» Requirement A
Write out the passage from the piece about the aunt from "Until the pain" up to and including "soon would be.".
» Requirement B
In one to three sentences, explain why the writer of the piece about the aunt began going over almost every Saturday morning to do her laundry.

[start Selected text]

Until the pain got worse.

Maybe, just maybe, I would be wrong about my feeling, that complete dread, that this is the end and to say goodbye now before it happenes.  Grandma was there in the dream, that swirling dream about the place where my aunt had lived for many years, my mom answered the door, Grandma was there, my mom, my great aunt and uncle, dressed for a nice occasion, and my Grandma said to me, "We're waiting for Joan to come back."  She was not there yet...but soon would be.

I will mention now, I've never met my Grandma, my dad and aunt's mother.  She died before I was born.  But she still smiled at me and kissed my forhead in my dream.

It was Tuesday.  "Please call me back," I heard my dad's voice say in the voicemail, "I need to talk to you about your aunt's condition."

We'd go to lunch every so often, and in those days, many times, places I could not afford on my own.  We - and the whole family, actually - loved good food.  The Coast, Sabor, North Shore Bistro.  Red Lobster was always hilarious, as she'd bring her own kitchen shears to crack the king crab legs.  The plate would come, and she'd pull a plastic bag with the shears out of her purse.  The last year she went to State Fair, she had trouble walking even past the gate.  "I'm not going to make it," she said.  "Don't be silly," I told her, "they have scooters and wheelchairs for rent.  Let's get one."  As a child, I loved going with her on the bus to Northridge, I'd lean agaist her and say, "Auntie, you are really soft.  You make a good pillow."  She was my auntie pillow.

"So...I'm calling you back.  What's going on?" I said to my dad.  "She's decided to discontinue dialysis," he said, his voice cracking a little.  "She will be going into hospisce.  The doctors say it will take about a week."

I had called on a Saturday in September to see if I could do my laundry at their house because the people in my apartment building were assholes when it came to laundry.  "Hello," my aunt answered, pain evident in her voice.  "Are you okay?" I asked, forgetting about my laundry.  So from then on, almost every Saturday morning, I would go over and do her laundry, to spare her the pain of going up and down the stairs to the basement.  Of course, I brought my laundry over to do as well.  We'd sit and chat, watch How It's Made, munch on ten year old cheddar and crackers.

It took forever for them to transfer her to hospice.  They wheeled her in.  "I'm so sorry," she said, "I never wanted to be a burden."  "You were never a burden," my dad told her.  "Because we love you," I said, "nothing was a big deal or a burden."  "Stay with me," she said.  "I will, Auntie, I will."  So every day for 7 days, I showed up with my lunch, watched TV, and talked to her, even when she no longer could respond.

There are times in my life where people disappoint me.  I'm okay with that, it happens, it's life.  But to be honest, there are some disappointments so horrible, I can never reconcile it with my soul.  It's like the chasm of disappointment creates a river of resentment so deep, that nothing the other peson says or does will ever repair it.  I recognize those moments when they happen; I'm just not good at letting go at that point and freeing myself from my feelings.  Oh, I loved Zombie, I really did.  He disappointed me often but I learned to live with it, even when he talked about himself for 20 minutes straight before I could blurt out, "Joan's going into hospice".

[end Selected text]
[start Stored data]

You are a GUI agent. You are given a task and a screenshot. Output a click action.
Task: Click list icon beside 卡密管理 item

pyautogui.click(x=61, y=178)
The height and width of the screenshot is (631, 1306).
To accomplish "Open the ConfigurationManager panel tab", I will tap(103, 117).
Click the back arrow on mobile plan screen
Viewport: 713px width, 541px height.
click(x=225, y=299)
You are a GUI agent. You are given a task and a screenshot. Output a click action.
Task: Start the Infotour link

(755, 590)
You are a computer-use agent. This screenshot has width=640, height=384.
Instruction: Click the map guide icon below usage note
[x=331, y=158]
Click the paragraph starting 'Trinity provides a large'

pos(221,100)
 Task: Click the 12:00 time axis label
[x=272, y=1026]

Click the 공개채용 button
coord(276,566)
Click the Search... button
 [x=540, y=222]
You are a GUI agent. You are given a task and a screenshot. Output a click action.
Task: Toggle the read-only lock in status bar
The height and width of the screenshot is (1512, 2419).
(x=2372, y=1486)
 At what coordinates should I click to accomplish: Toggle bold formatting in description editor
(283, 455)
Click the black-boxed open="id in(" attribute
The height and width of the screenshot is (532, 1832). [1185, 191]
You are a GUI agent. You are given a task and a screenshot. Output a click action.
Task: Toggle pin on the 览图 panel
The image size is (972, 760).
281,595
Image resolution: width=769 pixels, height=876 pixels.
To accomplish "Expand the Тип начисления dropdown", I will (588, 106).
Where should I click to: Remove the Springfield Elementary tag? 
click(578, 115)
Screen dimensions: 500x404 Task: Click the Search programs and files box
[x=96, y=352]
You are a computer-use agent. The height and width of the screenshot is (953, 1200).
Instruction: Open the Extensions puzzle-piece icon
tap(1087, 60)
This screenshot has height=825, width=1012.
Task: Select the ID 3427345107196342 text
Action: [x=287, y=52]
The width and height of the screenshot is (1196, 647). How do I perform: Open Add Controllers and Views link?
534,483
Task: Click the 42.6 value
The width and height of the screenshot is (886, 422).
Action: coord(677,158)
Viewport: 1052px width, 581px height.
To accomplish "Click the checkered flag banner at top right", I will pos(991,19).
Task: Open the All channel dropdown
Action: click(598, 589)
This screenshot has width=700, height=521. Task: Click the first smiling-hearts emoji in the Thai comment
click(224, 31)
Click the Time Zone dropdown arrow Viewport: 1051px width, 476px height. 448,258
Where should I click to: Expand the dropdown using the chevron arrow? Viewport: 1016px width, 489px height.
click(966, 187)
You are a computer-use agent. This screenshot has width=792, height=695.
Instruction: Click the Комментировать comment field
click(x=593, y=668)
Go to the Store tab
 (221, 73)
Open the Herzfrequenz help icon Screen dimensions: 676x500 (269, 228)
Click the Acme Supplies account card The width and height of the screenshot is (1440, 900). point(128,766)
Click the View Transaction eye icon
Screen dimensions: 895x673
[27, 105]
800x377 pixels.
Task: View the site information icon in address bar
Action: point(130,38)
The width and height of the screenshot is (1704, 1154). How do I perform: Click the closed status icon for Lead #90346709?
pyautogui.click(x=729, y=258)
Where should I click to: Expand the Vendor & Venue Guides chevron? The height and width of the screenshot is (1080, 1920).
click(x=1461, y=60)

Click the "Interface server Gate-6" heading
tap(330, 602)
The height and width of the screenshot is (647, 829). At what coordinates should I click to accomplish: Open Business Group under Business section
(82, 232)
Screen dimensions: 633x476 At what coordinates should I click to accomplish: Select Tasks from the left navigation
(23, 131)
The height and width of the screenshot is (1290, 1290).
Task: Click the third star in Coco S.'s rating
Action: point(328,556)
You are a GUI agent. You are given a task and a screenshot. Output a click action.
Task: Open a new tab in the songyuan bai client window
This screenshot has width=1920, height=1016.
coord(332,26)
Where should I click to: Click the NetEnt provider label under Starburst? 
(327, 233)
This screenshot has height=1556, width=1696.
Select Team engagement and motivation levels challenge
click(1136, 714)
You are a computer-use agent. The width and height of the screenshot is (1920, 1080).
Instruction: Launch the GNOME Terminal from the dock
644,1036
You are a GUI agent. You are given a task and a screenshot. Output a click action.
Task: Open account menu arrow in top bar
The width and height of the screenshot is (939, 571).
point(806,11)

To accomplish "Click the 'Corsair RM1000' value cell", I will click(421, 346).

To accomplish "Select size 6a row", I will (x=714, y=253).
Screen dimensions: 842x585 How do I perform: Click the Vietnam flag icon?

[end Stored data]

» Exercise response A
Until the pain got worse.

Maybe, just maybe, I would be wrong about my feeling, that complete dread, that this is the end and to say goodbye now before it happenes.  Grandma was there in the dream, that swirling dream about the place where my aunt had lived for many years, my mom answered the door, Grandma was there, my mom, my great aunt and uncle, dressed for a nice occasion, and my Grandma said to me, "We're waiting for Joan to come back."  She was not there yet...but soon would be.

» Exercise response B
When the writer called one Saturday in September, the aunt answered with pain in her voice. From then on, the writer did her laundry almost every Saturday morning to spare her the pain of going up and down the stairs to the basement.